Qué ven mis ojos

El neoliberalismo es una pescadilla que le muerde la cola a los demás

En un mundo gobernado por el dinero, cuando llegan las crisis, la consigna es: sálvese quien se lo pueda pagar

Hay quien cree que hasta Dios es de derechas, como todo lo que representa la tradición y el orden, y tal vez por eso se llama “beneficios caídos del cielo” a las ganancias extraordinarias de las que se benefician las grandes compañías hidroeléctricas, cuyos jefes y consejos de administración se hacen millonarios a costa de quienes se las ven y se las desean para pagar sus recibos de la luz y el gas, que están por las nubes y alcanzan un día y otro precios históricos. Los vampiros energéticos desangran a la gente y retan a los Gobiernos, las puertas giratorias siguen dando vueltas a derecha e izquierda y parece que nada los pudiera detener, entre otras cosas porque la propia Unión Europea los defiende, como quedará otra vez claro en el Consejo que se celebra a partir de este jueves para debatir, justamente, sobre el precio de la electricidad. No tomarán ninguna medida, porque el libre mercado es una suma de personas presas, sometidas a la tiranía de ese poder en la sombra que maneja el mundo con su arma mortífera: el dinero.

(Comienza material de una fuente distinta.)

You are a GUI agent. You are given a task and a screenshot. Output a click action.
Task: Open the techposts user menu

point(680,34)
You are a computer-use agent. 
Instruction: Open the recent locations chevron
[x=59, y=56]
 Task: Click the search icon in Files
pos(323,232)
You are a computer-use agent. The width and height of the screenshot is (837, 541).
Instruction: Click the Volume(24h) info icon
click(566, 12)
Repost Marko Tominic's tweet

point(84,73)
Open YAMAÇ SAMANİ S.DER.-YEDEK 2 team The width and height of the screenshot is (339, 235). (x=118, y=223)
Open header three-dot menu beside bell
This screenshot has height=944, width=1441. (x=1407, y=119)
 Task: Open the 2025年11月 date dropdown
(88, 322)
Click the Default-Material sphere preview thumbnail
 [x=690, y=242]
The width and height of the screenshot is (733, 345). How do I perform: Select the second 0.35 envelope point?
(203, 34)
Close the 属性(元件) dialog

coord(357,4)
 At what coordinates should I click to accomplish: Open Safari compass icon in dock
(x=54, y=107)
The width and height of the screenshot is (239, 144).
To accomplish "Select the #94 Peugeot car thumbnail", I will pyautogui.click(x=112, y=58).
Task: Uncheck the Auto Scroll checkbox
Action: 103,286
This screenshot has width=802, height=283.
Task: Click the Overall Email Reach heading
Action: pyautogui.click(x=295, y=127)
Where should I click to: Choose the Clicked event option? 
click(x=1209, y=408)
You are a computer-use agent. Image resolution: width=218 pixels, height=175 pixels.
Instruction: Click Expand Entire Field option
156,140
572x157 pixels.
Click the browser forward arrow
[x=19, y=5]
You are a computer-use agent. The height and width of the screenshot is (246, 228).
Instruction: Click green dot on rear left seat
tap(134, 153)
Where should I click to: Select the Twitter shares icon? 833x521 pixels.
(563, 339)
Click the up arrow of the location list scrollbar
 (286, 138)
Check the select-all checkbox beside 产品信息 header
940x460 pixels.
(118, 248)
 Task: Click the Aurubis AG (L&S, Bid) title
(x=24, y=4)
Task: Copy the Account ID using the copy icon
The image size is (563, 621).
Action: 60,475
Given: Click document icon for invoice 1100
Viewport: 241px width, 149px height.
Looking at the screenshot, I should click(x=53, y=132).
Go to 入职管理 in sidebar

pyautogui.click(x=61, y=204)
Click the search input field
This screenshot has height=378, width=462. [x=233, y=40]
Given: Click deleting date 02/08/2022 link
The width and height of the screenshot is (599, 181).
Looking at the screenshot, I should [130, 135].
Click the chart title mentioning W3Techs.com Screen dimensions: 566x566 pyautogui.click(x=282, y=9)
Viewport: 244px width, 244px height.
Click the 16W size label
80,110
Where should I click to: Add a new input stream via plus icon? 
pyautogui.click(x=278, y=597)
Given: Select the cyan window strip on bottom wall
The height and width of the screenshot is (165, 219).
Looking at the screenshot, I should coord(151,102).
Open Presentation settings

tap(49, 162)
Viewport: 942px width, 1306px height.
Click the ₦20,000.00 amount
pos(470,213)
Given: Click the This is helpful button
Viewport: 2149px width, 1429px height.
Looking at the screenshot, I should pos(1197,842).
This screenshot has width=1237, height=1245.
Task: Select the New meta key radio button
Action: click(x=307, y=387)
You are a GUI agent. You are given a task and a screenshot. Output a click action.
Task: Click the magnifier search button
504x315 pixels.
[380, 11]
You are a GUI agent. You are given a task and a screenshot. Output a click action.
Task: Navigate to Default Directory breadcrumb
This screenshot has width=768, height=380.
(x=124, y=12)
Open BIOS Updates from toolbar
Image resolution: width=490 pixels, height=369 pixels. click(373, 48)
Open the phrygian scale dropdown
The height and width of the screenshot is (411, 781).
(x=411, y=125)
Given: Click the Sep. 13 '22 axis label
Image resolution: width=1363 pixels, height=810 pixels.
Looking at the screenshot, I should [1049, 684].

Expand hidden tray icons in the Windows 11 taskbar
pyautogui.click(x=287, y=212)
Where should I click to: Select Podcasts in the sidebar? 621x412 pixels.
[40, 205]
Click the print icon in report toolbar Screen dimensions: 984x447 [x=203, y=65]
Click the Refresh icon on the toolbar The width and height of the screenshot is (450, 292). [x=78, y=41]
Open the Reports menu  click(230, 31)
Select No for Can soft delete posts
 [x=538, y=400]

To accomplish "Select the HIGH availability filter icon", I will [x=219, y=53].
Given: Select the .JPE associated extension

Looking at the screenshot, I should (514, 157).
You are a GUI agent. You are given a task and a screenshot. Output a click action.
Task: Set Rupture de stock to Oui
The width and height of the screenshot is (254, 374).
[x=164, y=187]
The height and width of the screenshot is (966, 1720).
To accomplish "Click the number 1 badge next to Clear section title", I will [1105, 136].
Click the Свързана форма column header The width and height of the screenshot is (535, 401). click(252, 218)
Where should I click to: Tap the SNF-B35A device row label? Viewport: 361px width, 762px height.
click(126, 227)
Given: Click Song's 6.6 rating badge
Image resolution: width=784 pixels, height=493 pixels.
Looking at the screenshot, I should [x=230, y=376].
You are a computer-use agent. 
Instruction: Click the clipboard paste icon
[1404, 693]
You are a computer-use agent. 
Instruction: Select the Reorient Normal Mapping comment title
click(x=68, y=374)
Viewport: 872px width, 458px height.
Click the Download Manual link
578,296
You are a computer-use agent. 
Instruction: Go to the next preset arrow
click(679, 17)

Y lo peor es que todo esto se veía venir. Cuando se vendió el sistema de subastas diarias de la energía, todo el mundo supo que se trataba de un timo, que lo único que buscaban estos señores de la oscuridad y el frío era exprimir aún más a las y los consumidores, atrapados en sus propias casas por esta gente que se hace de oro a costa de ellos y gracias a un bien de primera necesidad que debiera estar regulado y, de hecho, ser público. Lo fue, lo privatizaron y por supuesto recibieron su tanto por ciento del negocio, tanto Felipe González como José María Aznar, los dos presidentes que firmaron el robo de Endesa y que el salir de La Moncloa fueron generosamente recompensados con un gran sueldo pagado por las mismas empresas a las que habían beneficiado. El segundo, incluso, llegó a nombrar secretario de Estado de Agua al director de los servicios jurídicos de Iberdrola, para ir abriendo camino. Hoy, uno y otro se dedican a dar lecciones de democracia.

Por supuesto, toda estafa tiene sus coartadas y todo cínico sus argumentos, y hay quienes dicen, repitiendo su cantinela tradicional, que si el sector fuera intervenido, eso nos convertiría en una república soviética; que hacer una compañía nacional sería un acto de intervencionismo escandaloso, aunque las haya en medio continente, en países como Gran Bretaña, Alemania, Italia o Francia, entre otros, y hasta en la capital del capitalismo, los Estados Unidos; que revertir la explotación de presas y embalses, que no se debe olvidar que es una concesión temporal a las firmas que lo hacen actualmente, y que en muchos casos está a punto de concluir, pues se les otorgó por un plazo de setenta y cinco años a mediados del siglo pasado, cargaría sobre los hombros del Estado un peso inasumible; o que si regulasen las tarifas o se ejerciera sobre ellas un control similar al que se lleva a cabo sobre la gasolina y otros combustibles, cuyos costes oscilan según cambia la valoración del barril de petróleo, pero no tanto ni de manera tan inevitable, puesto que transporte público sí hay para sustituir al coche, eso podría poner en riesgo el suministro: su teoría es que al fijar los precios a largo plazo, no se generaría energía en base a la demanda, con lo que las empresas tampoco la fabricarían, por no arriesgarse a que no fuese consumida y, por tanto, a producirla y no cobrarla. Es la pescadilla que le muerde la cola a los demás. Es el neoliberalismo, un método de explotación de los débiles por parte de los poderosos.

La lucha es siempre la misma: a un lado, los defensores de lo público, de los derechos de la mayoría; al otro, los apóstoles de lo privado, de los privilegios de algunos. Lo que no está a veces tan claro es cuál de los lados es la derecha y cuál es la izquierda. A veces los dos son el mismo.